Oggi lo strumento per apprendere, è raggiungibile solo
per mezzo di un'idea: il laboratorio massimo.
libro di testo
A Barbiana non esisteva il libro di testo. Nel
nostro centro redazionale, la fruizione del libro, lo
strumento didattico, coincideva spesso con la produzione
dello stesso.
i vocabolari
Il supporto concreto alla didattica erano i
vocabolari. Li avevamo tutti. Un altro supporto erano la
Treccani e la biblioteca che a ferro di cavallo
circondava la stanza principale della canonica.
Era comune interrompere la lezione per correre dietro
alle origini, alle etimologie delle parole più astruse e
sconosciute.
la realtà
La realtà, introdotta principalmente dal
giornale e dalla corrispondenza, rappresentava la base e
il fondamento d’ogni disciplina. Il materiale didattico
prodotto si sviluppava sempre per argomenti.
la storia
Lo schema storico non era di tipo
consequenziale, ma si costruiva spesso andando a
ritroso. Cercando i significati e le origini di un
termine casualmente letto o citato. Mettendo in risalto
gli aspetti che più ci avevano impressionato tingevamo,
per esempio, di colore nero la cartina dell'Europa ad
indicare le invasioni della Germania nazista e
dell'Italia fascista. Così la Storia si legava alla
Geografia in un unico schema spazio temporale.
la geografia
Sui tavoli della scuola costruivamo le nostre
cartine geografiche, accompagnate da schede indicative.
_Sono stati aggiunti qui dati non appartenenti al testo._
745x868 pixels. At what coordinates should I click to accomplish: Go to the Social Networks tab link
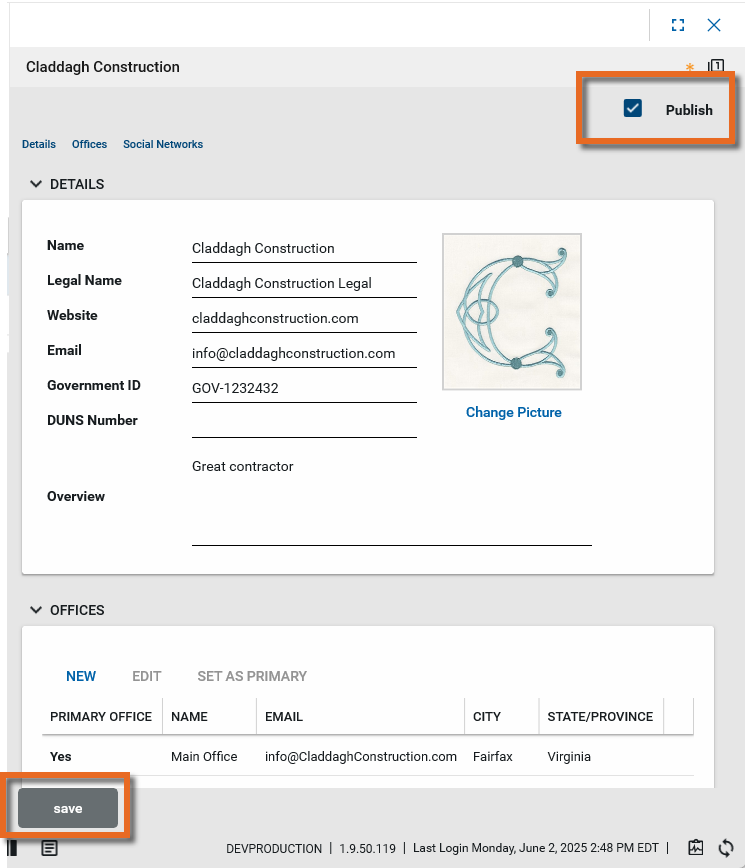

Ognuna illustrava una caratteristica, linguistica,
economica o politica.
La monografia rappresentata consentiva con un solo
sguardo di individuare i momenti chiave dei processi di
decolonizzazione dell’Africa.
tasse
Due alberi disegnati su un supporto di
compensato, uno grande e uno piccolo, rappresentavano
rispettivamente e in scala, la tassazione indiretta e
diretta.
Esprimevano in un colpo d'occhio l'ingiustizia sociale.
astronomia
“Uno strumento, costruito a proposito nei
nostri laboratori — ci racconta sempre Aldo — con dei
tubi ricavati dalle colate delle docce, consentirà di
fotografare e sviluppare, in negativo su carta
fotografica in bianco e nero, le fasi di un’eclissi di
sole.
trigonometria
Ci divertivamo a misurare le distanze tra il
campanile di San Martino e la stazione di Vicchio con un
teodolite che avevamo costruito noi, uguale a quello con
il quale i geometri rilevano i punti cospicui per
costruire le strade oppure fare rilevazioni topografiche
”.
le lingue
Le lingue, imparate direttamente all'estero,
erano insegnate in lingua madre, anche ascoltando le
canzoni dei cantautori stranieri: Bob Dylan e Brassens
con vecchi registratori a nastro e tanti dischi.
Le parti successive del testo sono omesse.